What the task asks >>
Verbatim output of the lines below is required, with the images omitted.

Data excerpts >>

.....

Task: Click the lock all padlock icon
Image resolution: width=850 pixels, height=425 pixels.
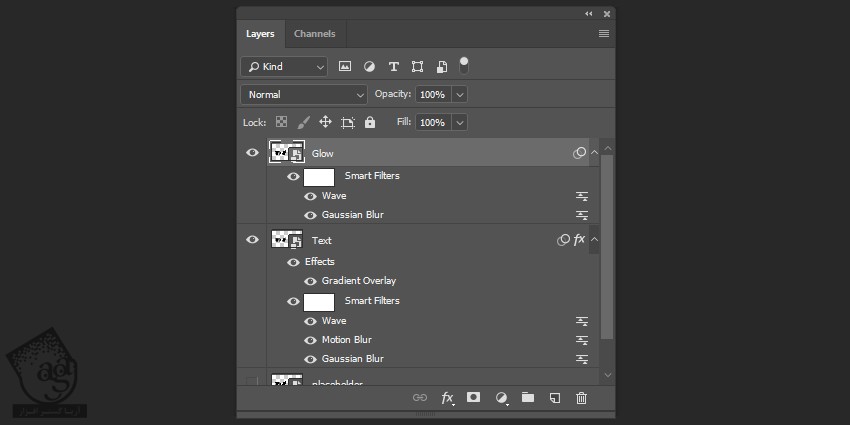Action: coord(370,122)
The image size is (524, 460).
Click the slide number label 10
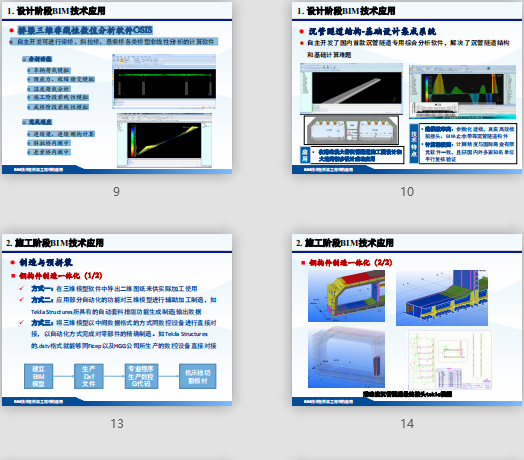(x=407, y=192)
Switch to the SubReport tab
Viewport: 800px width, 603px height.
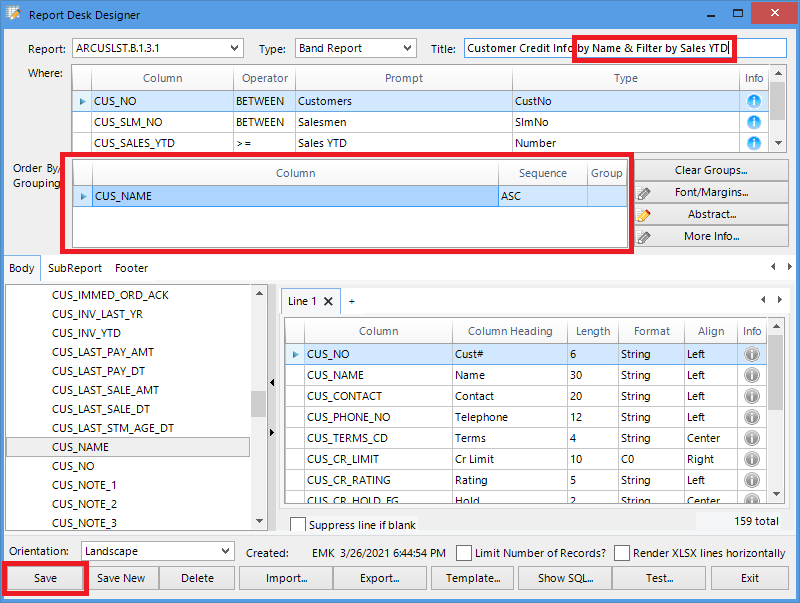tap(74, 268)
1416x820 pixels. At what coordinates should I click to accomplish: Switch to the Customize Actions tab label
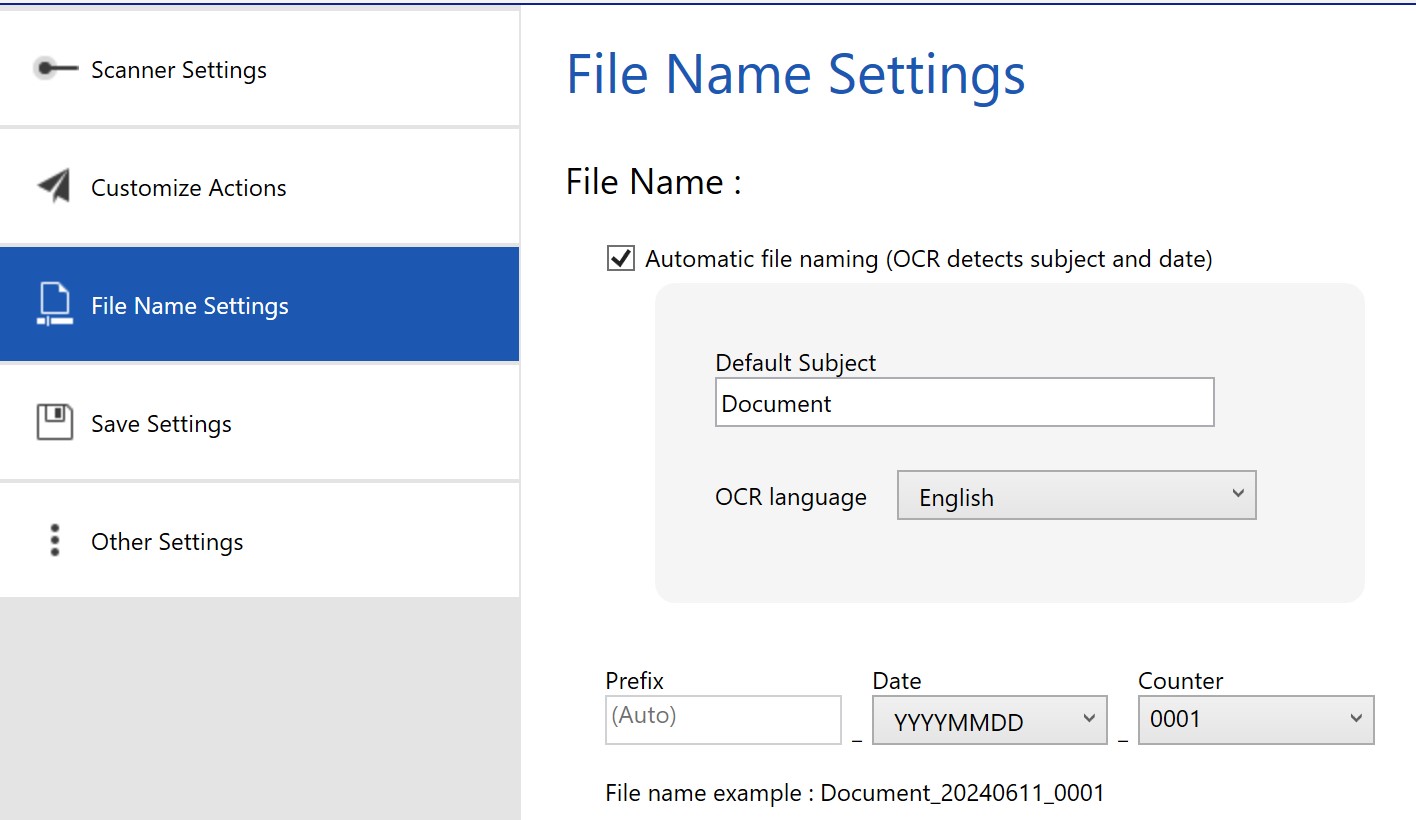tap(189, 188)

.....

Result >>
Task: Click the lock all padlock icon
Image resolution: width=850 pixels, height=425 pixels.
Action: coord(370,122)
The image size is (524, 460).
Click the slide number label 10
(x=407, y=192)
Switch to the SubReport tab
Viewport: 800px width, 603px height.
tap(74, 268)
1416x820 pixels. At what coordinates should I click to accomplish: Switch to the Customize Actions tab label
tap(189, 188)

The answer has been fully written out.